If your business can continue with employees working remotely, you’ve avoided many of the risks connected to COVID-19, aka coronavirus.
What you may not realize is that other types of risk and liability have now greatly increased.
If employees have access to servers, networks and sensitive data from remote locations, so do hackers. And if you think it’s difficult to protect data with an IT department managing your network, imagine the challenges when your virtual network now stretches miles—to homes and public wi-fi networks.
Are your employees more likely to click on a phishing email in the comfort of their home than they would in the office? If they use their laptop for both work and home while working remotely, can a hacker access their machine through personal email and then penetrate your network?
You don’t want to find out the hard way that the remote working measures you’ve taken to keep your business operating are endangering your operations as well.
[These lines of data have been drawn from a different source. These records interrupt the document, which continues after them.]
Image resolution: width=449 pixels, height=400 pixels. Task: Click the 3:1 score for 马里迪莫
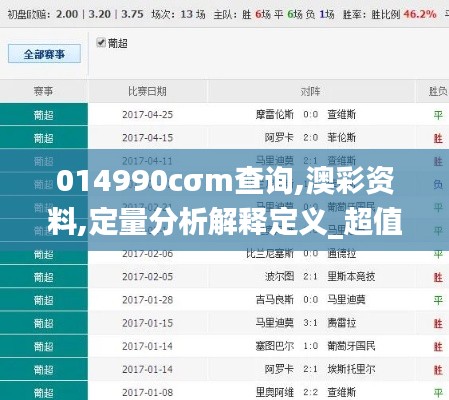point(310,323)
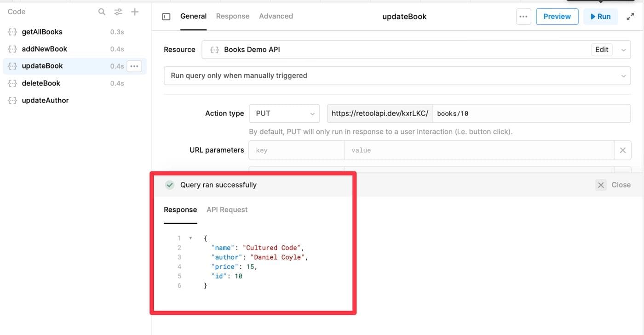Click the plus icon to add new query

click(x=134, y=11)
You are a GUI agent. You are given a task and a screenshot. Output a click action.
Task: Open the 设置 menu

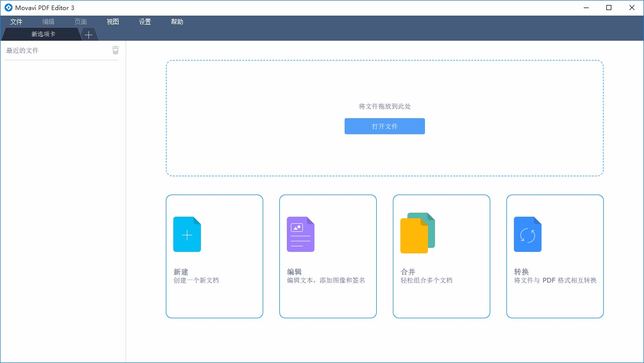[x=145, y=22]
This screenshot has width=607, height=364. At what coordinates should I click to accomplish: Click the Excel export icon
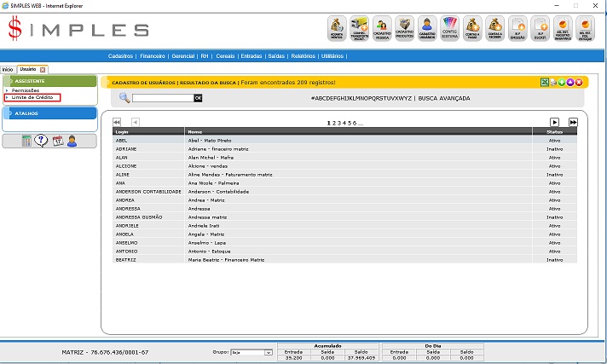tap(544, 82)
Best practices for remote workers
- Train employees about data security. Especially if your organization handles sensitive medical or financial data, workers have to know how to protect that data—even from other eyes while working at home. Update training whenever new types of cyber attacks or cyber frauds appear. If your employee manual doesn’t include data security policies and procedures, now is the time to add them.
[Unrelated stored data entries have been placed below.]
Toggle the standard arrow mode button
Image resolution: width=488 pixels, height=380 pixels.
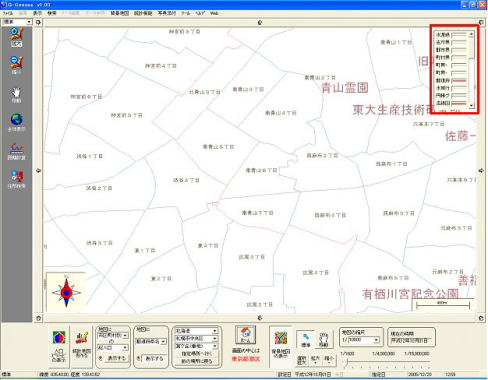tap(306, 340)
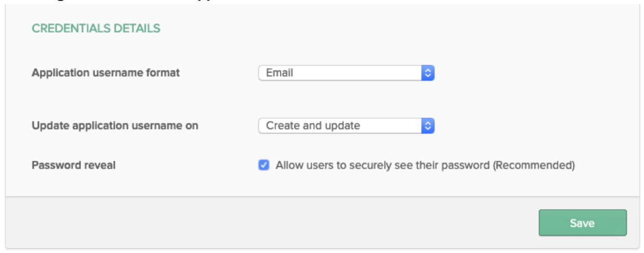
Task: Uncheck the Password reveal checkbox
Action: (264, 165)
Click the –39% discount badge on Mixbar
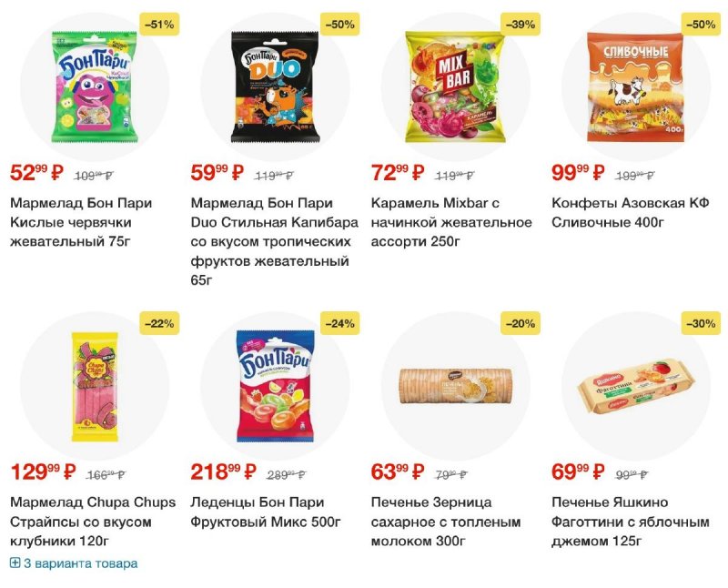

- Set up a Virtual Private Network (VPN). If your company allows remote working, require employees using public networks to only log in to the company network via a VPN. For additional security, require secure connections using SSL encryption and prohibit personal activity on work laptops.
- Implement or tighten basic data security procedures. Back up data daily, update firewall security and virus protection methods, and implement strong password management protocols. Don’t allow employees to bypass biometric protections, such as fingerprint readers. Implement multi-factor authentication so that, if an employee’s work laptop is lost or stolen, thieves can’t access your network or data. Require dual authorization for financial transactions. If laptops have sensitive data, encrypt them so no one else can access that data.
Guard against business email compromise (BEC)
One of the most common cyber hack methods is through a business’s email system. Business Email Compromise (BEC) is a cyber hacking trend in which a hacker gains access to a business email account and then poses as that employee.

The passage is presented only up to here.